Inherited “Macrobionts” Are Engineers of Microbial Communities and Benefit Their Developing Hosts.
Insects are ecologically diverse, and their symbiotic partners—including bacteria, archaea, protists, and fungi (8, 54–56)—are thought to be critical factors underlying their successful colonization of novel habitats (57, 58). In this study, we show that the nematode D. monhysteroides lives and reproduces in close association with the dung beetle O. taurus, is transmitted both sexually during adult copulation and vertically from mothers to their offspring, and enhances the fitness of its larval host. Moreover, our results suggest putative mechanisms, nematode-mediated alterations of bacterial and fungal communities in the brood ball, as enabling these fitness benefits. Together, our results suggest that nongenetic inheritance can include a “macrobiome” of intermediately sized organisms (i.e., small animals) that function as engineers—such as through selective feeding and redistribution—of the microbiome.

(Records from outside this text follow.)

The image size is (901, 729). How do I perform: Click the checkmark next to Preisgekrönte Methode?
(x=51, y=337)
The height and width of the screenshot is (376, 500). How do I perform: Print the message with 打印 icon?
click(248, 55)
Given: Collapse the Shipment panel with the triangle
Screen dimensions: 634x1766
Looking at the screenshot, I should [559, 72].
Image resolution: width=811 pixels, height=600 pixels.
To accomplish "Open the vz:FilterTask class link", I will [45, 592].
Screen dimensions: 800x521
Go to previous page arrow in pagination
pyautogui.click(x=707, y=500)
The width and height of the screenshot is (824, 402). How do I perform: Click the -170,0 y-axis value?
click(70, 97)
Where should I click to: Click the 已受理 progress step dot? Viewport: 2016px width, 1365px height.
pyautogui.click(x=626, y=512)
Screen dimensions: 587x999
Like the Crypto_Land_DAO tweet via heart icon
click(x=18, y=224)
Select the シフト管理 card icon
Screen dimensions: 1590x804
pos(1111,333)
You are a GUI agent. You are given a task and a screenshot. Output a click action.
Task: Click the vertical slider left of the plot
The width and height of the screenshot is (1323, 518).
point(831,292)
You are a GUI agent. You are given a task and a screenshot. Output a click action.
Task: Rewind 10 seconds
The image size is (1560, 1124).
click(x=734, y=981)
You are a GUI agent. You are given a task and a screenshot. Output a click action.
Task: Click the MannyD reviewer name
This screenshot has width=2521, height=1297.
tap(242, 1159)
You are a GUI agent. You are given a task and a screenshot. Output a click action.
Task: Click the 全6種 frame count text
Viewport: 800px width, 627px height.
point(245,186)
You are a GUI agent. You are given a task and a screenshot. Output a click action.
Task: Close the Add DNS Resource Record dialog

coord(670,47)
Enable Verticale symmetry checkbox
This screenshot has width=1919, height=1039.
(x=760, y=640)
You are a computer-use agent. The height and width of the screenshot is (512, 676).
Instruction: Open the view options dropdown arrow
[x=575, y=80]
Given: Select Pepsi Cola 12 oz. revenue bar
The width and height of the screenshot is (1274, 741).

The phenomenon we describe herein may constitute functional evidence for what may be a generalizable feature of insect health, particularly in species that show parental niche construction. Although there were previously little functional data documenting the fitness benefits of nematodes to their insect hosts, several examples of putative mutualisms suggest that similar principles may apply more broadly. For example, bark beetles (Scolytidae) commonly harbor nematodes (59, 60), which potentially benefit their hosts by facilitating the degradation of wood (61, 62), and some bark beetle species even have specialized structures for housing nematodes in their wings (63). Pine-wilt nematodes that associate with pine-sawyer beetles may benefit their hosts by carrying bacteria that degrade toxic defensive compounds produced by trees under siege by the beetles (64). In perhaps the most compelling case for nematode-insect symbiosis, female Fergusonina gall flies deposit Ferbusobia nematodes into plant tissues, in which the nematodes appear to induce the galls that sustain the development of the flies’ offspring (65). Intriguingly, a feature common to all of these examples is the presence of a relatively closed “brood chamber”—whether galls, cells in wood galleries, or brood balls—constructed by parents for their offspring. Moreover, other insects known to show parental niche-provisioning specifically carry nematodes in their genitalia, including taxa as disparate as Necrophorus burying beetles (66) and sweat bees (Halictidae) (14, 67). Thus, it is possible in such cases that the postembryonic development of insect host offspring is affected by nematode-dependent modifications to the microbial communities of their developmental environments.
Conclusions
Animals exist in partnerships, such that the health and fitness of animals, including humans, is fundamentally multiorganismal. In particular, maternally transmitted organisms—including insect-associated nematodes, as shown here—form a type of nongenetic, ecological inheritance and, like any other type of inheritance, have the potential to harm, constrain, or chaperone the development of their hosts, depending on circumstances. The results from this work suggest that, in some situations, nematodes are ecological engineers of developmental environments and may be important to a wealth of insect species. Using the model established here, future work can in particular determine how heritable, multileveled symbioses among onthophagine beetles, their nematodes, and their microbes have shaped evolutionary outcomes for an unusually diverse clade of insects.
Materials and Methods
Beetle Collection, Nematode Isolation, and Husbandry.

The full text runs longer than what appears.